▶ _Passage for review_:

....................

8 years later, VA is still fudging wait times on vet care
This month marked eight years since the Phoenix Veterans Affairs scandal came to light. The public found out the VA was keeping secret wait lists of veterans who needed care, covering up the extended waits for appointments. A number of veterans died while waiting for care.
Troublingly, not much has changed since then.
The VA continues to use misleading and inconsistent data that artificially reduce reported wait times that veterans face in accessing critical health care services. This effort to conceal the obvious – that the VA is failing to provide timely care to some veterans – prevents veterans from getting referred out to non-VA doctors as provided for under the VA MISSION Act.
The VA isn’t just playing games with numbers; it’s playing with veterans’ lives.
In November 2021, the VA’s acting undersecretary for health suggested my organization, Americans for Prosperity Foundation, was misleading veterans when we revealed the VA was using inaccurate wait-time numbers to avoid giving veterans the legally required option to receive health care in the community when facing delays at the VA.
But now the VA admits the wait-time data it relies on is insufficient and needs fixing. In a recent hearing before the House Appropriations Committee, VA Secretary Denis McDonough promised changes to how the VA calculates wait times, admitting he was “frustrated with it myself.”
This preemptive damage control was in response to the VA internal watchdog’s imminent release of a management advisory detailing how the VA uses different methods for calculating wait times that causes confusion and inaccuracies.

....................

▶ _Material shown_:

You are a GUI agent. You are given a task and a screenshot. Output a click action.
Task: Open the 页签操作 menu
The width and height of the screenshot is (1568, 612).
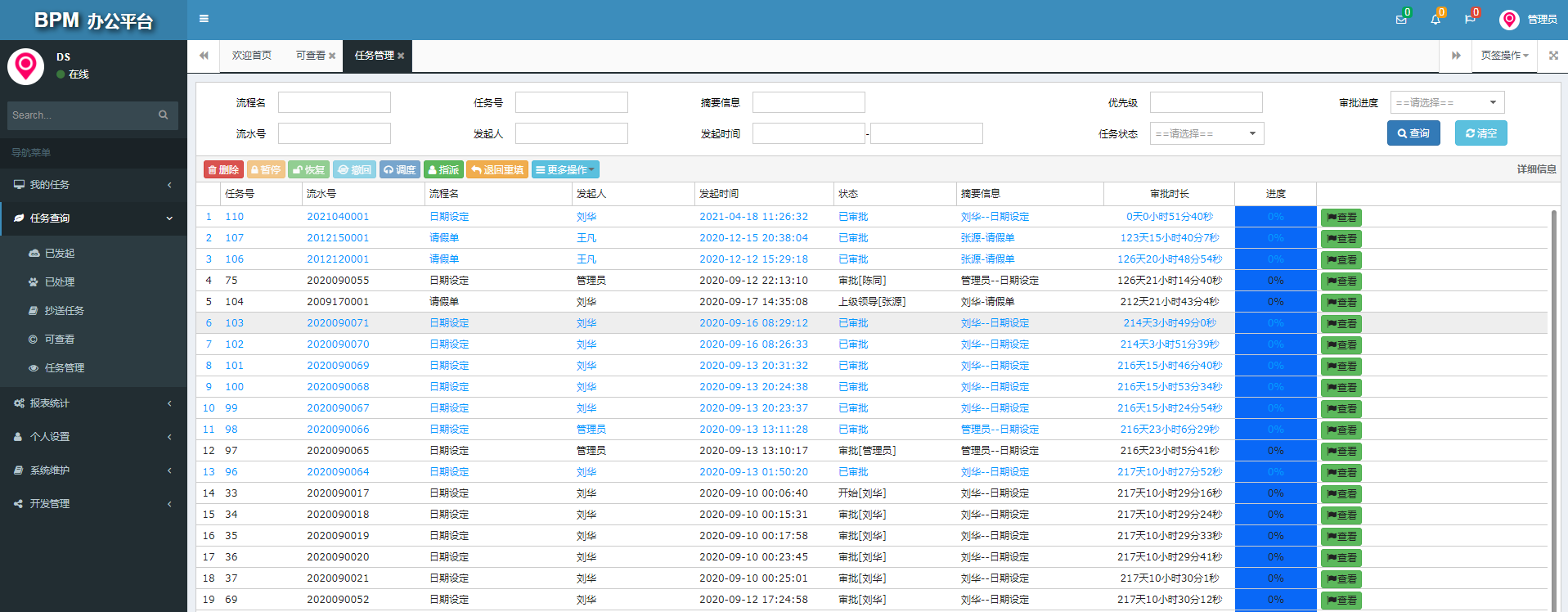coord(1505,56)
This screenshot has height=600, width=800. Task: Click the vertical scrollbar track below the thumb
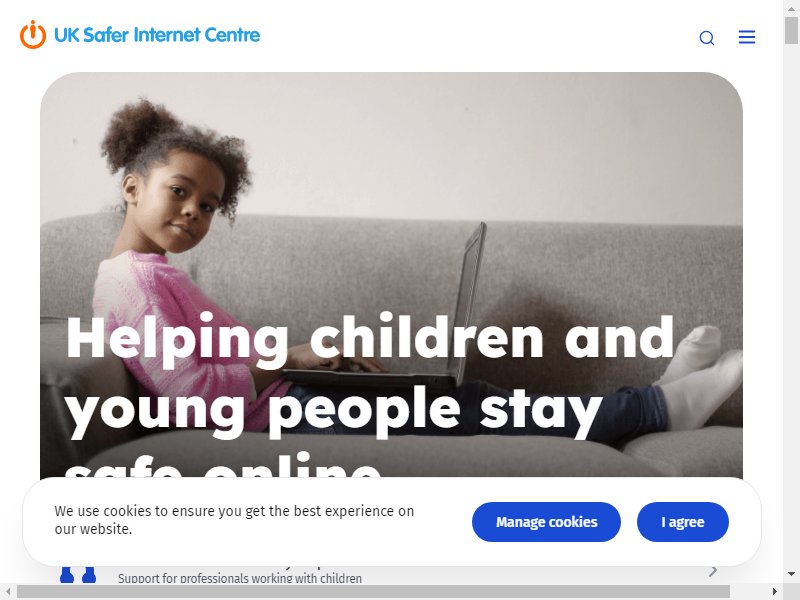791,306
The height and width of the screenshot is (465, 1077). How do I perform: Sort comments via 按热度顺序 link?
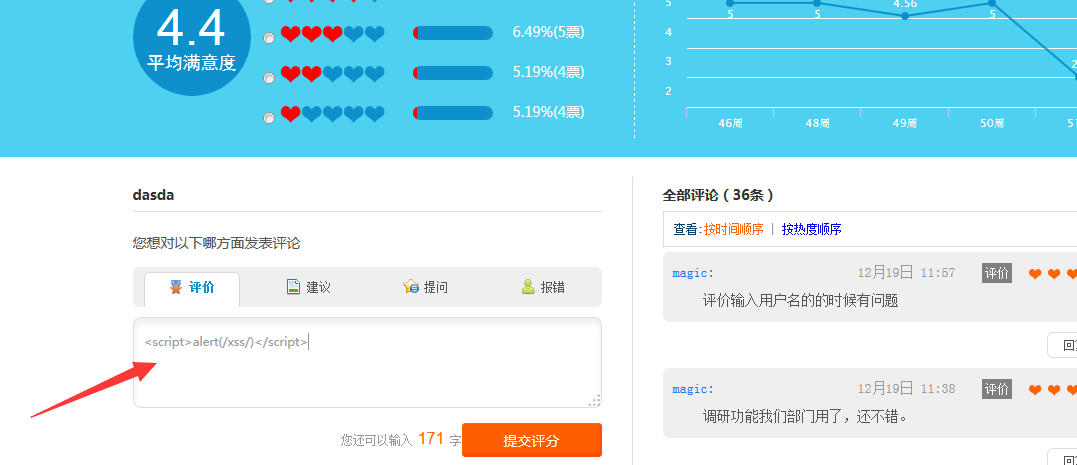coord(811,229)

....................

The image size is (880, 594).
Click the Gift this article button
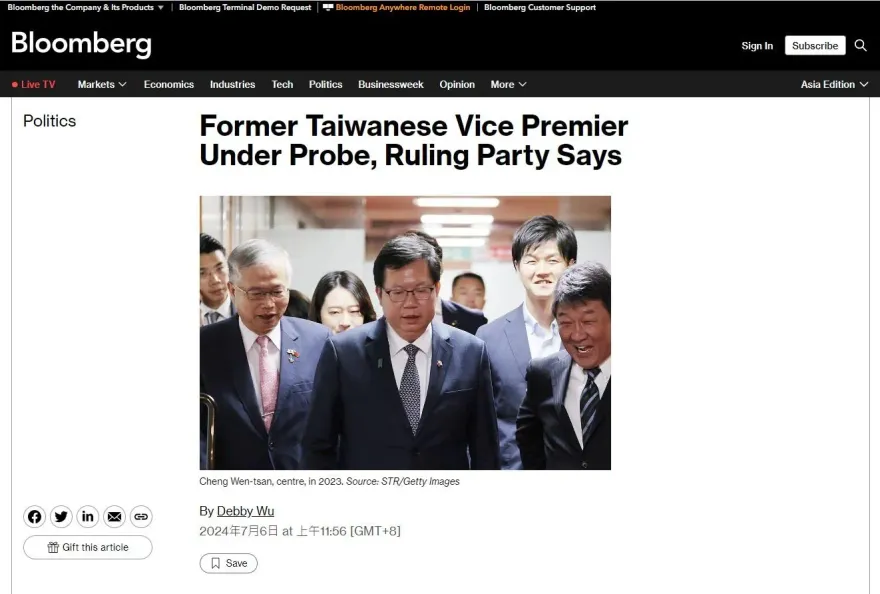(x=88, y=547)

....................

▶ _Task item A_:
The article on VA wait times says VA Secretary Denis McDonough promised changes to how the VA calculates wait times. What prompted that promise, according to the article?
▶ _Task item B_:
From the article on VA wait times, extract word for word the passage from "In November 2021, the" up to and including "confusion and inaccuracies.".

▶ _Exercise result A_:
The article calls the promise preemptive damage control. It came in response to the VA internal watchdog's imminent release of a management advisory. That advisory details how the VA uses different methods for calculating wait times, which causes confusion and inaccuracies.

▶ _Exercise result B_:
In November 2021, the VA’s acting undersecretary for health suggested my organization, Americans for Prosperity Foundation, was misleading veterans when we revealed the VA was using inaccurate wait-time numbers to avoid giving veterans the legally required option to receive health care in the community when facing delays at the VA.
But now the VA admits the wait-time data it relies on is insufficient and needs fixing. In a recent hearing before the House Appropriations Committee, VA Secretary Denis McDonough promised changes to how the VA calculates wait times, admitting he was “frustrated with it myself.”
This preemptive damage control was in response to the VA internal watchdog’s imminent release of a management advisory detailing how the VA uses different methods for calculating wait times that causes confusion and inaccuracies.